| Autumn 2020 | | Viking Navigo | 8×32 | 32mm | Waterproof | 531g | Multicoated | RRP £199.95p |

The Technical Stuff:

Magnification 8
Objective Diameter 32mm
Real field of view 8.30\
Exit pupil 4mm
Eye relief 16.9 mm
Close focus 2m
Waterproof Yes 1m / 30min
Coating Fully Multicoated
Body Construction Magnesium Alloy
Nitrogen Filled Yes
Dimensions (mm) L126 x W122 x D47
Weight 531g

Viking’s View:

Out birding for the day, going on holiday, hiking, taking the dog for a walk, or any other activity where you can benefit from some quality optics, we have a new binocular which will suit all of these purposes!

The 8×32 Navigo is bright, compact enough for travel, and waterproof to take whatever nature can throw at it. No need to compromise on image quality when size and weight are an issue – in fact, we would say it’s the perfect all-rounder!

With large eyepieces and a good eye-relief for spectacle wearers, this binocular will be an ideal companion from the garden to the nature reserve. Close focus of 2 metres mean you won’t struggle to focus on insects which may catch your eye either.

Wherever you go, take Navigo!

Fatbirder View:

These binoculars seem to have been created for a niche that they fit very well. I imagine the idea was to create some general-purpose binoculars, that are pretty light to carry, robust enough to survive less than perfect use and affordable while offering decent quality viewing.

There are millions of people that love our countryside, especially in the time of the Corona virus, that are out and about taking some exercise and enjoying the fresh are but without specific targets. When they see a bird or beast they probably want to get a better view so they can end the walk knowing what they saw. At 2m close focus this would not suit a specialist entomologist but most of us would be able to get a better look at a butterfly in the bushes or a dragonfly in the reeds. The optical qualities, while pretty good for the money, would probably fall short of the twitcher’s need to closely quiz a migrating warbler flitting about in the top of a sycamore tree. Maybe a dedicated race goer would want to be able to see in sharp colour-true detail the silks of the leader of the field in a distant steeplechase, but the average punter would be more than happy to follow that race with these bins.
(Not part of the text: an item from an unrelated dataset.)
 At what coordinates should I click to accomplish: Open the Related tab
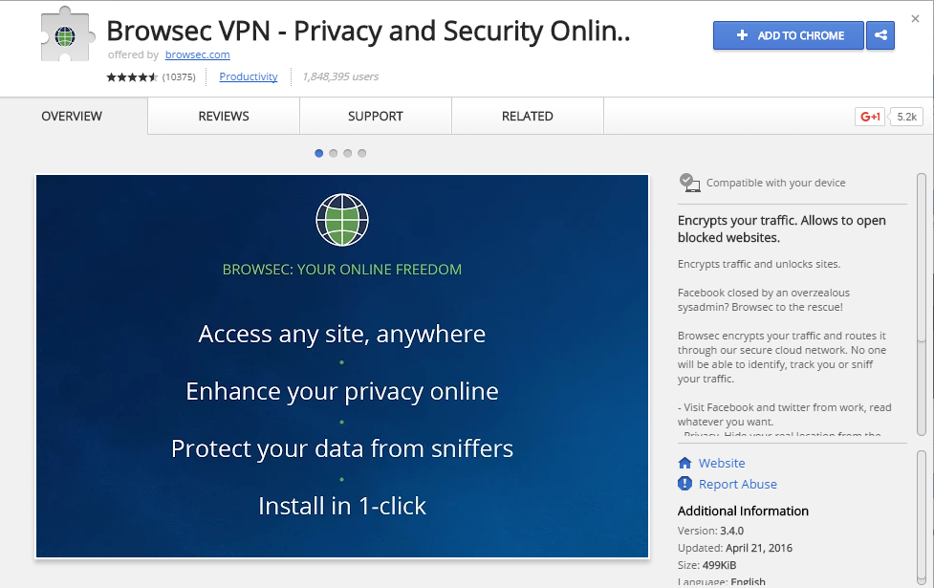coord(527,117)
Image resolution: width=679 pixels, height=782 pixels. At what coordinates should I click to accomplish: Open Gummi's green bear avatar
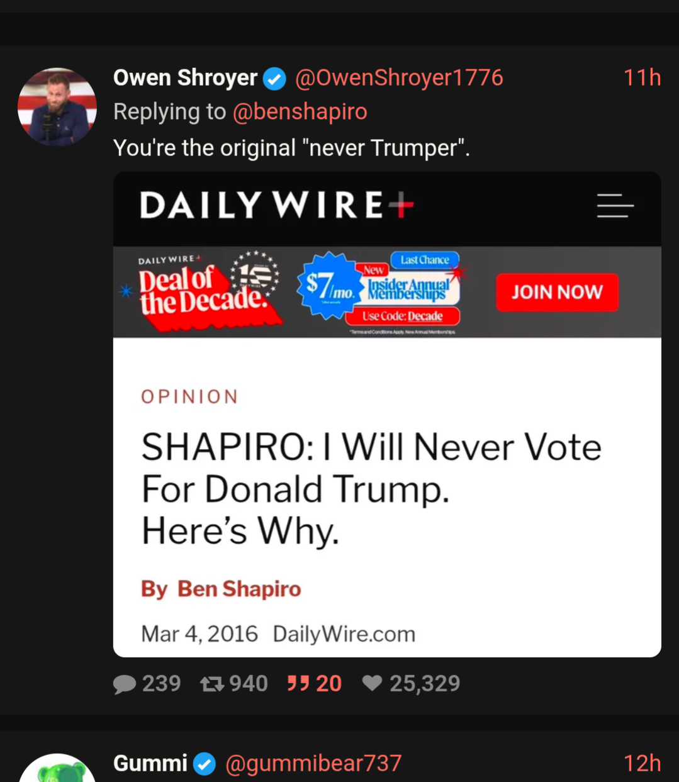click(x=57, y=768)
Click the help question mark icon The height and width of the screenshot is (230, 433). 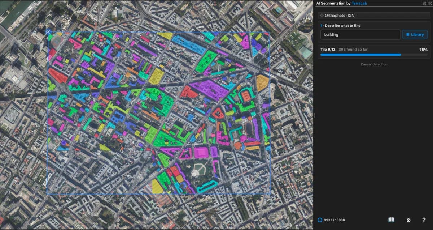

Using them to watch migrating warblers in a hedgerow a hundred yards away I was surprised at how well they performed. I had some difficulty focusing simply because a small adjustment made a lot of difference and it was not always easy to nuance the desired crispness of a moving critter. Colour and brightness were both acceptable, particularly as these are not ED. At a little further away I was not getting 100% crisp image across the whole field of view. However, switching back and forth between these very inexpensive binoculars and my own very expensive ones it did not feel anything like the difference in quality suggested by the price gap. My better half even said she couldn’t see a lot of difference at all, but then she isn’t quite as hard a taskmaster as me.

I did not find them particularly comfortable while wearing spectacles and the folding eyecups are a bit clunky. Moving the two arms apart was stiff too, but this could well be their very newness.

They come supplied with good quality cases, straps and rain-guards, in fact surprisingly good cases given that many moderately priced optics get presented in poor quality ones.

The design is pretty standard stuff too. They are lightweight and feel soft in the hands but have no particular comfort features.

The one thing I really do not like is the colour… but such aesthetic matters are very much a personal preference.

I conclude that for the casual nature observer or the newly interested birder etc., these lightweight binoculars offer good value for money.